Battling over Twain: Political Correctness and the ‘N’ Word
Part of the treasure trove of language is its facility to insult. It's power lies precisely in its ability to stir, provoke and enrage. Sometimes, a word may be placed in context for a specific reason - to remind one of suffering, to jolt the reader into acknowledging an age so vicious it requires a certain brutal rendering. Culling such language, sanitizing it, inflicts an injustice.
When the cult of political correctness began to take root, the priests of language got busy with their restrictive sermons and their vengeful attacks on expression. A hurt feeling meant a banished word. Various portrayals and depictions had to be banished from the classroom, and any room, for that matter. The brooms were applied by state educators. The libraries were emptied. Books disappeared. Texts vanished.

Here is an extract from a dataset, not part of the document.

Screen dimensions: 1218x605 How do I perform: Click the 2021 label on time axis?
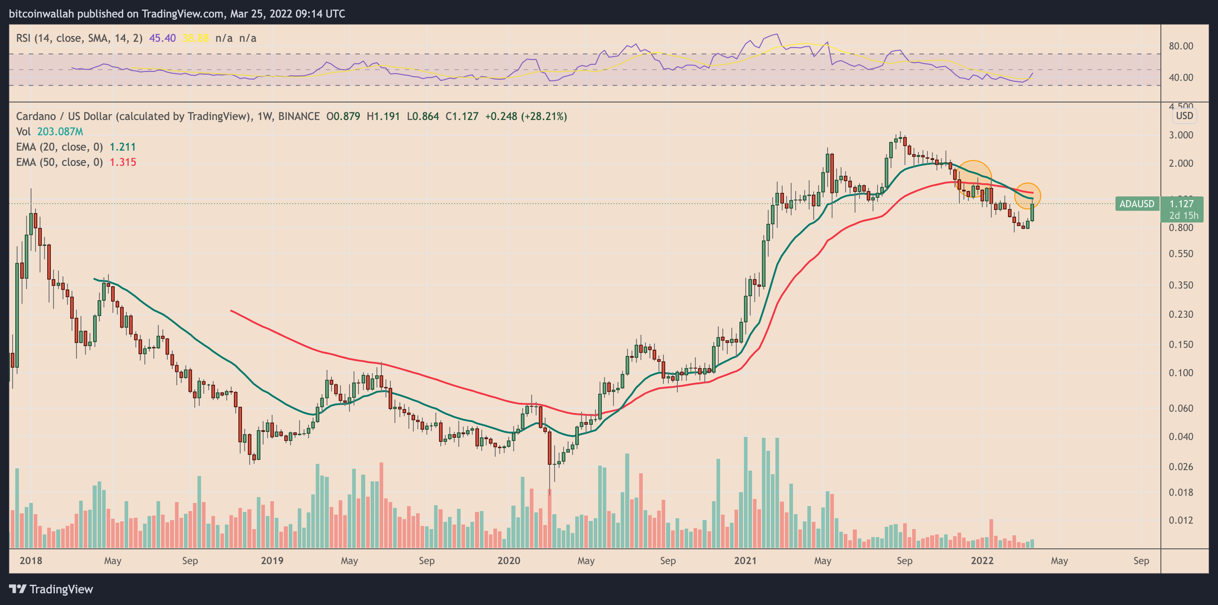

The attempt to readjust the language of Mark Twain's classics from the 19th century in excising the 'N' word provides the classic illustration of where this sentiment takes us. The latest edition of The Adventures of Huckleberry Finn have boasts notable trimmings. 'Nigger' has been dropped in favor of 'slave', which hardly amounts to the same thing. Twain scholar Alan Gribben, who has doctored the novels of the offending word (used in Huck Finn 219 times and four in Tom Sawyer), insists that this is a good thing.

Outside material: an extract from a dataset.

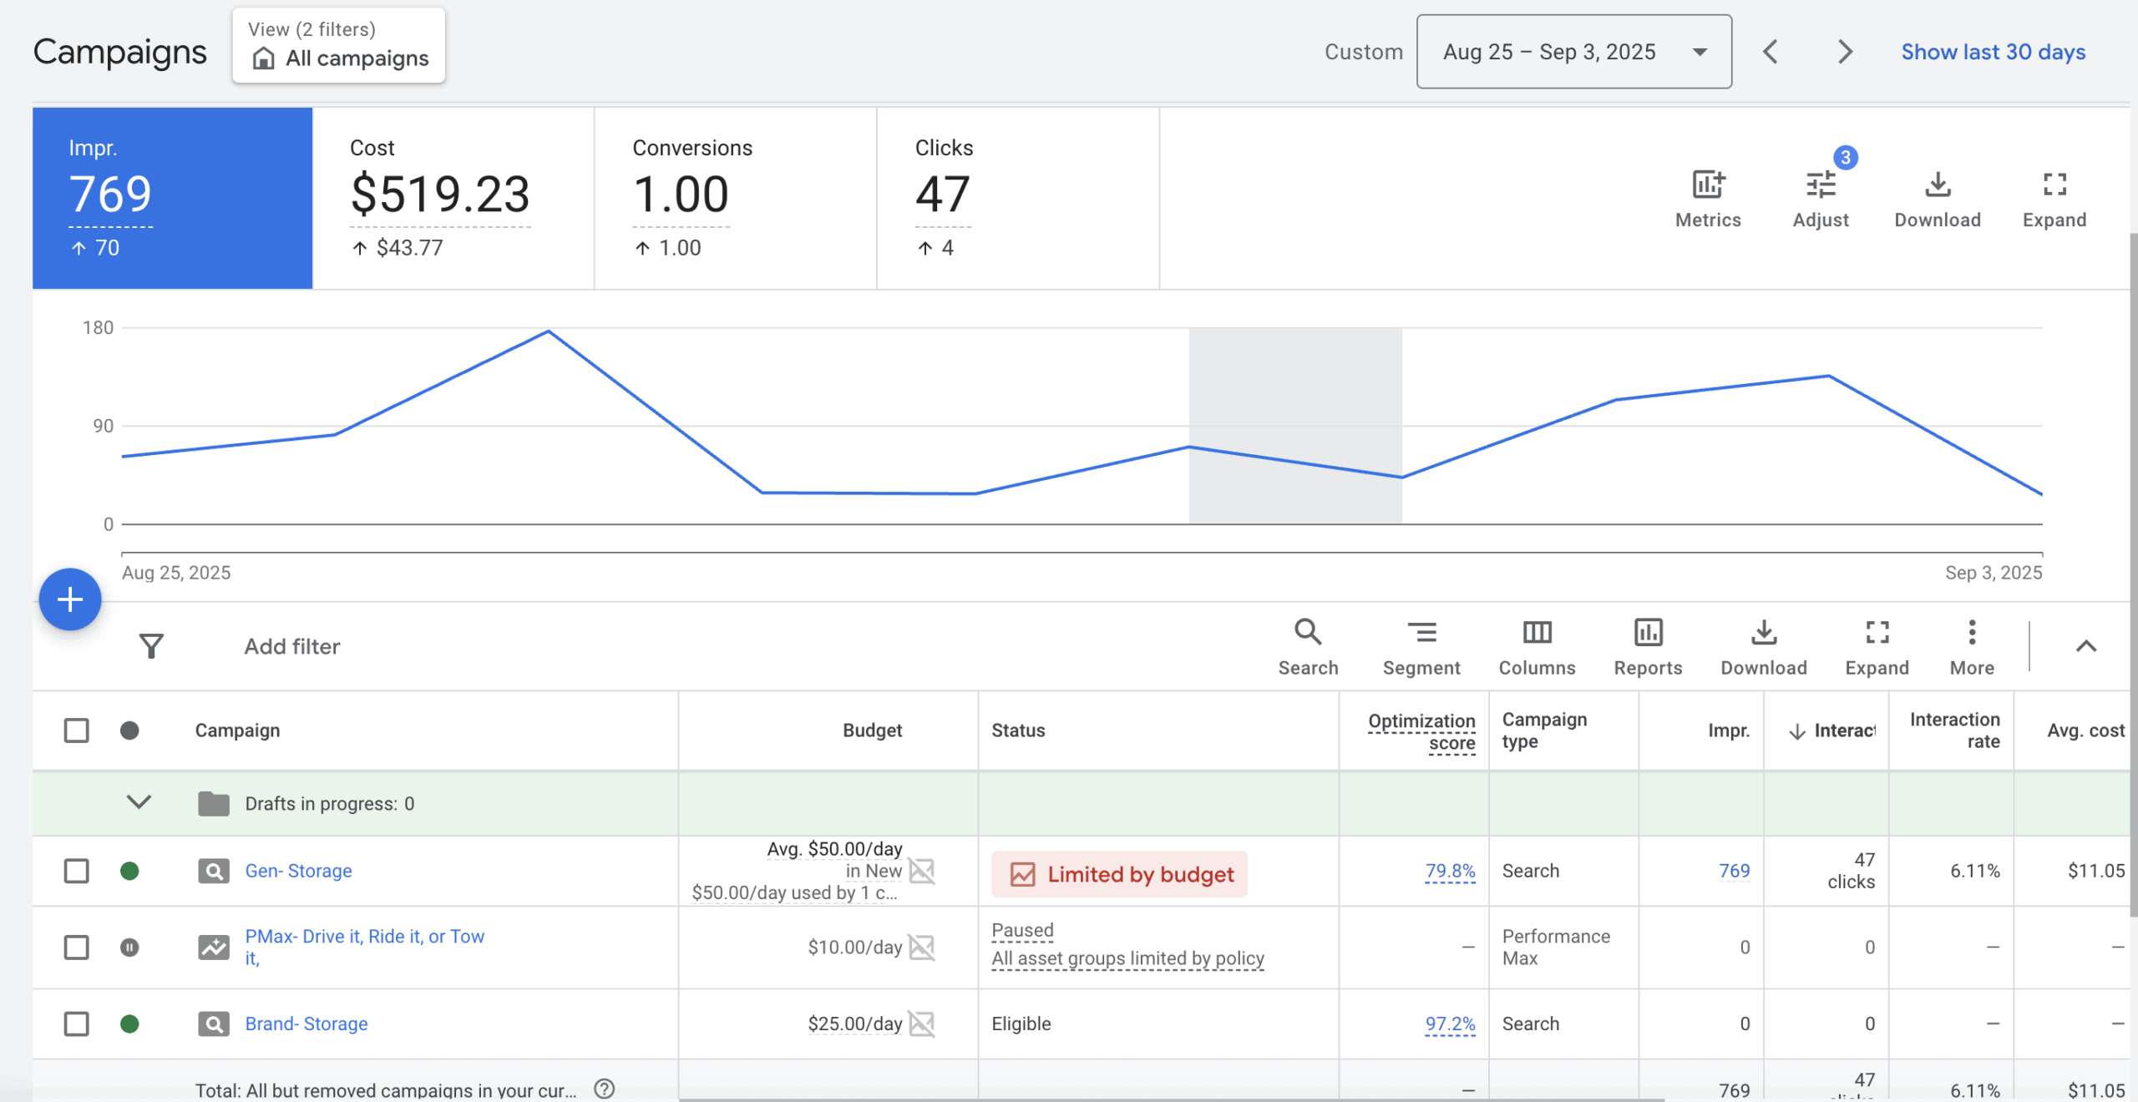Open the Aug 25 – Sep 3 date dropdown
2138x1102 pixels.
pyautogui.click(x=1573, y=52)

Such a removal of words does inflict a theft upon language and context. By removing the offending suspects, black cultural critic Michaela Davis argues that, 'It robs us of the sense that we have evolved, that we've gone from being the N-word to Mr. President'. Ishmael Reed, writing in The Wall Street Journal, has made the point even more strongly, insisting that such omissions 'gag' not merely the characters but an age. The masking tape has been applied, and history has been hidden. The queasy, the awkward and the reluctant have won in silencing Jim, whose integrity in the novel as a figure in the face of brutal slaver owners is above question.

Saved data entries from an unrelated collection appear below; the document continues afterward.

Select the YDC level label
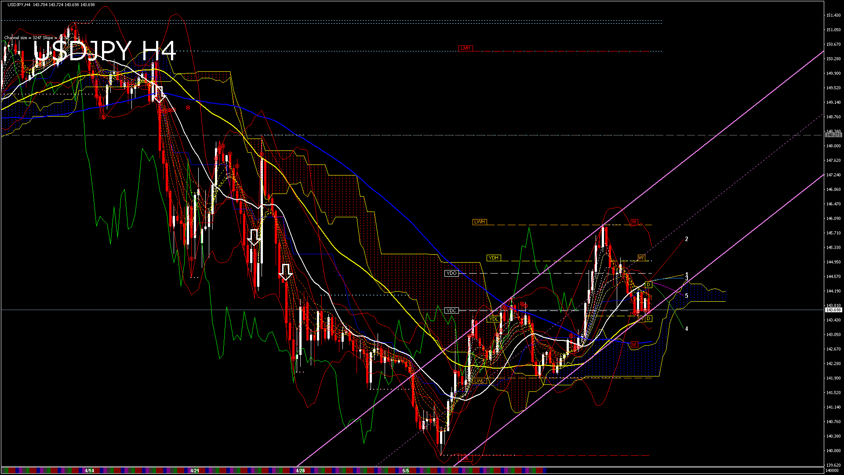 point(451,311)
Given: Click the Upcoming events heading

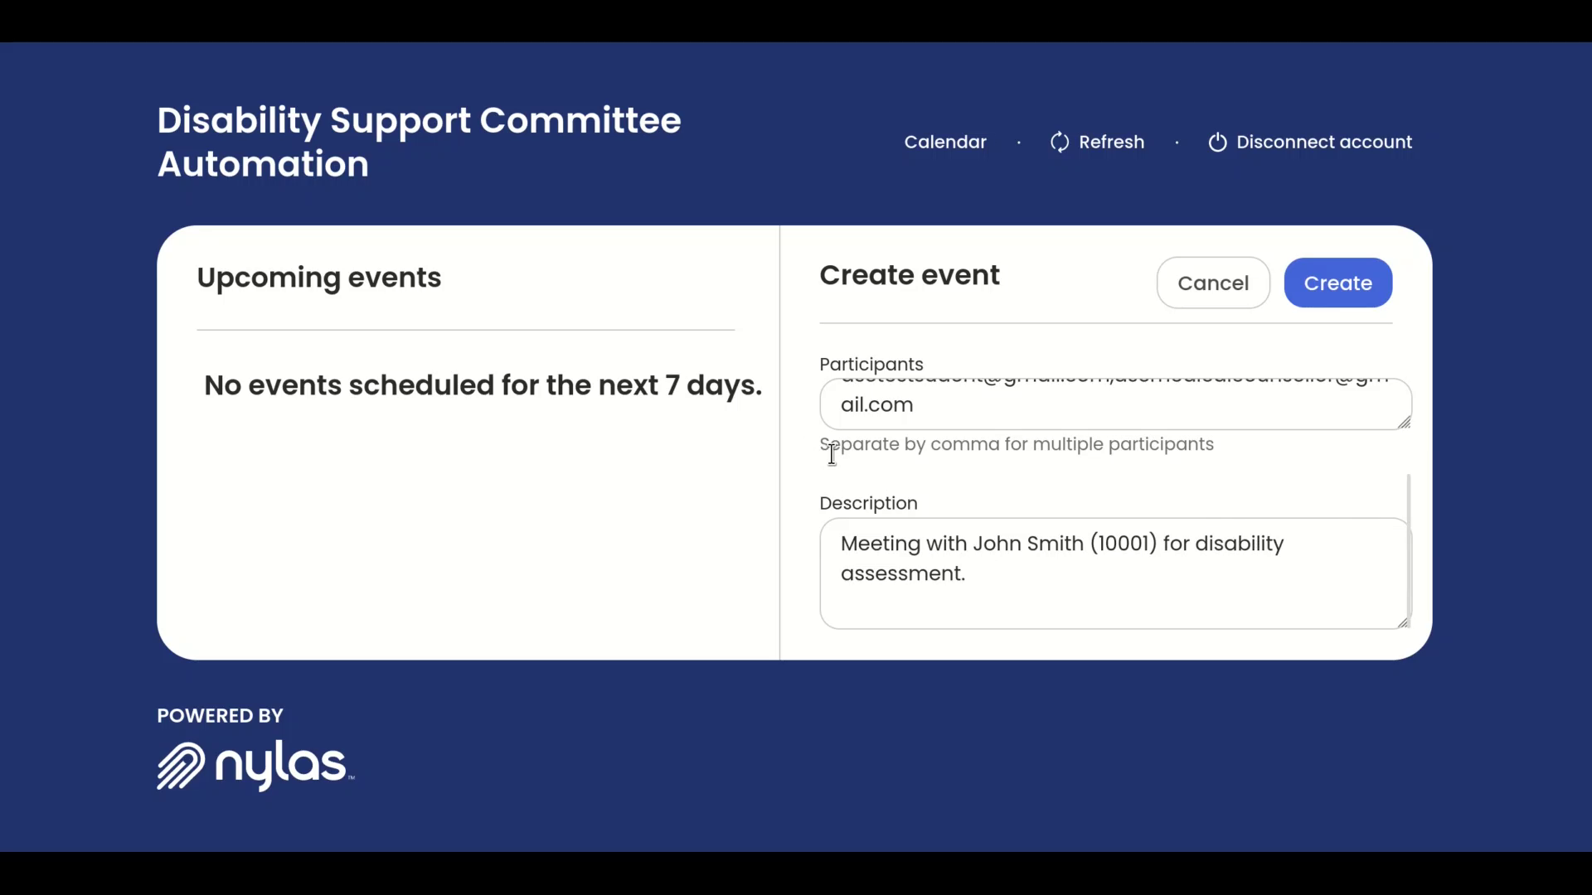Looking at the screenshot, I should [x=318, y=278].
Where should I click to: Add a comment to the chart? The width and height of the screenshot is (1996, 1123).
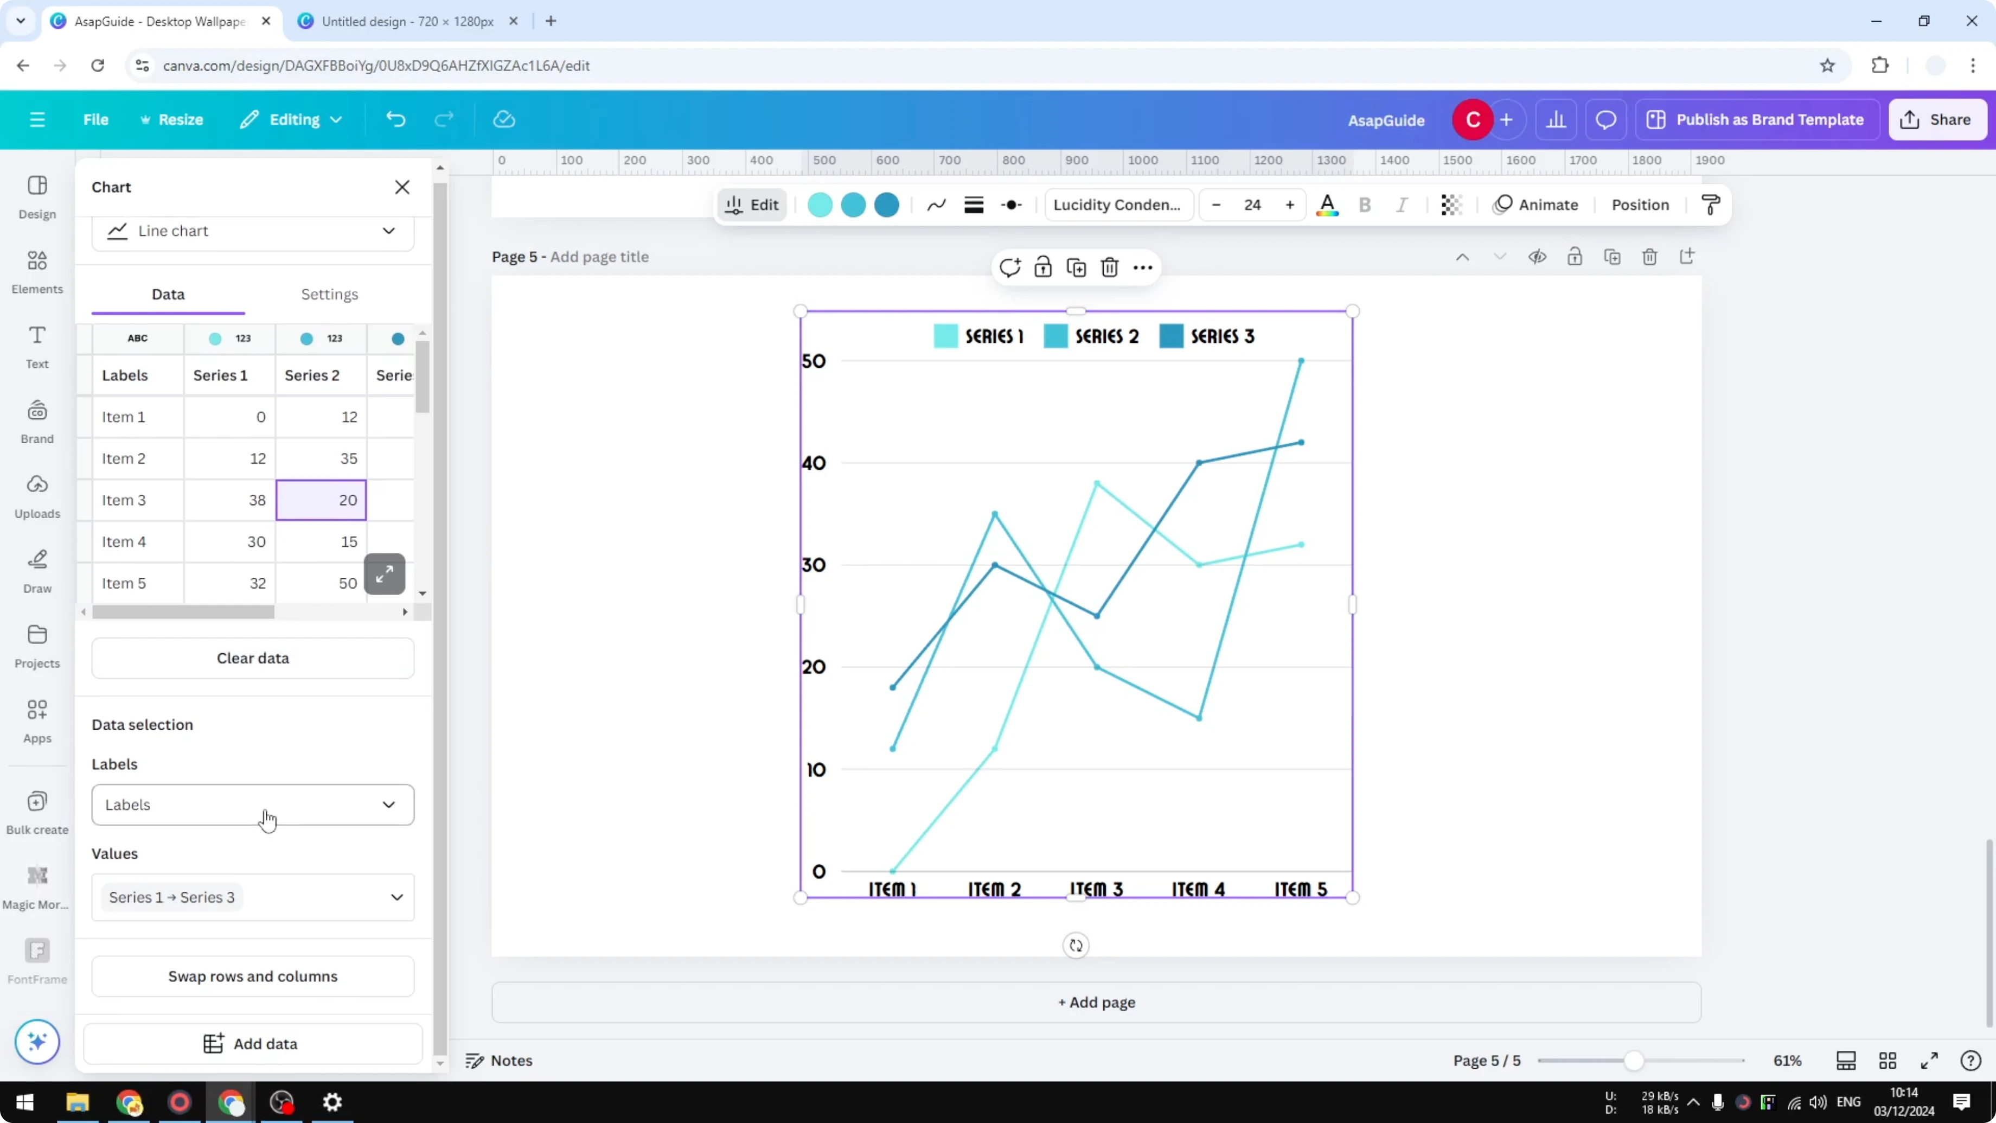coord(1009,267)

Even more dangerously, such textual snipping has a habit of being contagious. The word police know no bounds. That Twain has proved to be a target here is worrying. For Reed, hip hop 'as we know it would end.' Songs would be readjusted. And what of black writers such as Frederick Douglass, who make frequent references to the word 'nigger'?
Gribben wishes to impress another aspect of the debate upon us. Certain books might never be read in various colleges and schools. 'Offensive' language is treated as the bar for such matter to make its way into school syllabi, an even more noxious form of non-education if there ever was one. Indeed, Twain would have been amused himself, seeing that he regarded education as something distinct and apart from the formal schooling process. An argument might well be made that Gribben's efforts do, at the very least, allow the texts to find their appropriate place in an American classroom. That said, the danger of such textual pruning remains.
The project by Gribben might be a noble one, but such nobility is hell-bound. Language has to be fearless in its expression. The readers who come afterwards and bother to care for what the author says must have little fear in what they find. To read certain works is to be offended and wounded. But out of out of those wounds comes wisdom, perspective and understanding.